Metal Organic Framework can be viable alternative for energy-demanding catalytic acetylene conversion
23 May 2016
Much of the world's plastic is made from ethylene gas, which is contaminated with acetylene gas. Removal of this contamination is essential because acetylene poisons the polymerization catalyst. The research now published in Science shows that filtering out acetylene using MOFs yields ethylene at the high purity that industry demands while sidestepping the current need to convert acetylene to ethylene via a costly, energy consuming catalytic process.
The research focused on a family of MOF materials called SIFSIX, discovered in the 1990s. MOFs are porous crystals that under a microscope look a bit like a building under construction - lots of girders with space in between. The SIFSIX group gets its name from some of its girders, which are formed from silicon (Si) and six atoms of fluorine (F6).

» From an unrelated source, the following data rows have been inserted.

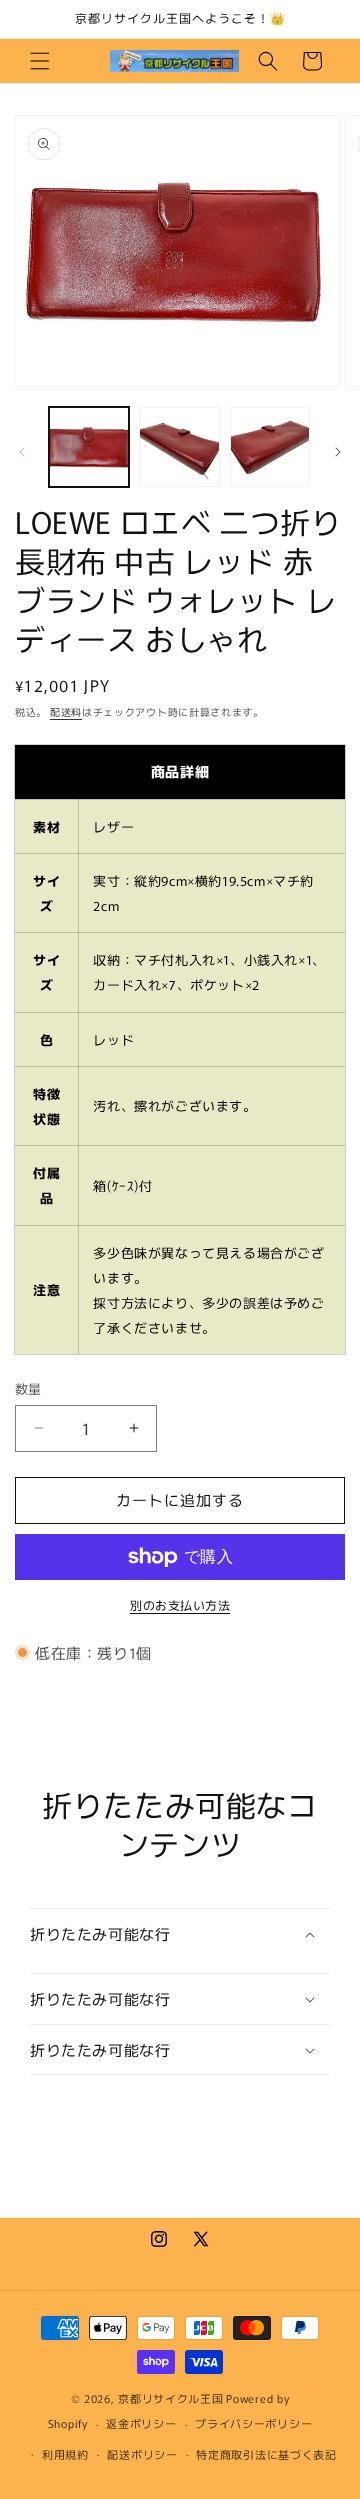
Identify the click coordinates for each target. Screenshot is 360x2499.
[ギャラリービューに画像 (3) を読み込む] (270, 447)
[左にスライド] (22, 452)
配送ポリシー (142, 2454)
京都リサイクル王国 (170, 2398)
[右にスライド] (338, 452)
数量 (28, 1388)
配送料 (66, 711)
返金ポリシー (141, 2423)
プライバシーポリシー (253, 2423)
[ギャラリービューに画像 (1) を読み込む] (89, 447)
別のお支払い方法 (180, 1604)
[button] (40, 61)
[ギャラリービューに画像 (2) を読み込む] (179, 447)
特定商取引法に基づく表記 (266, 2454)
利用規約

When ethylene is passed through these MOFs, the fluorine attracts and captures most of the acetylene contaminant, letting the now-purified ethylene to pass unhindered.
Varying the size of the pores allows the MOFs to filter ethylene-containing acetylene in concentrations of anywhere from 1 percent to 50 percent, which are typical in industry. As a result the amount of acetylene in ethylene can be lowered to less than 2 parts per million (ppm), which is lower than the 5 ppm that polyethylene manufacturing requires.
Professor Krishna of the Computational Chemistry research group at HIMS contributed to the evaluation of the SIFSIX material with regard to their performance under industrially relevant conditions. Not only are the SIFSIX materials superior to competing MOFs, they also display significant benefits in comparison to other filtering materials.
As it turns out the SIFSIX MOFs set records among adsorbent materials for both selectivity (the ability to attract the acetylene only while allowing the ethylene to pass) and adsorption capacity. According to the research team, the results show that the SIFSIX group offers a viable alternative to standard industrial practice.
The MOFs were created and investigated in great detail by researchers based at China's Zhejiang University (by Huabin Xing), Ireland's University of Limerick, (Michael Zaworotko) and the University of Texas - San Antonio in the U.S. UT-San Antonio's Banglin Chen sensed the significance of SIFSIX MOFs for this application, and organized and led the team. Researchers of the National Institute of Standards and Technology (NIST) and Saudi Arabia's King Abdullah University of Science and Technology also contributed.
X. Cui, K. Chen, H. Xing, Q. Yang, R. Krishna, Z. Bao, H. Wu, W. Zhou, X. Dong, Y. Han, B. Li, Q. Ren, M.J. Zaworotko and B. Chen: Pore chemistry and size control in hybrid porous materials for acetylene capture from ethylene. Science, 19 May 2016. DOI:10.1126/science.aaf2458.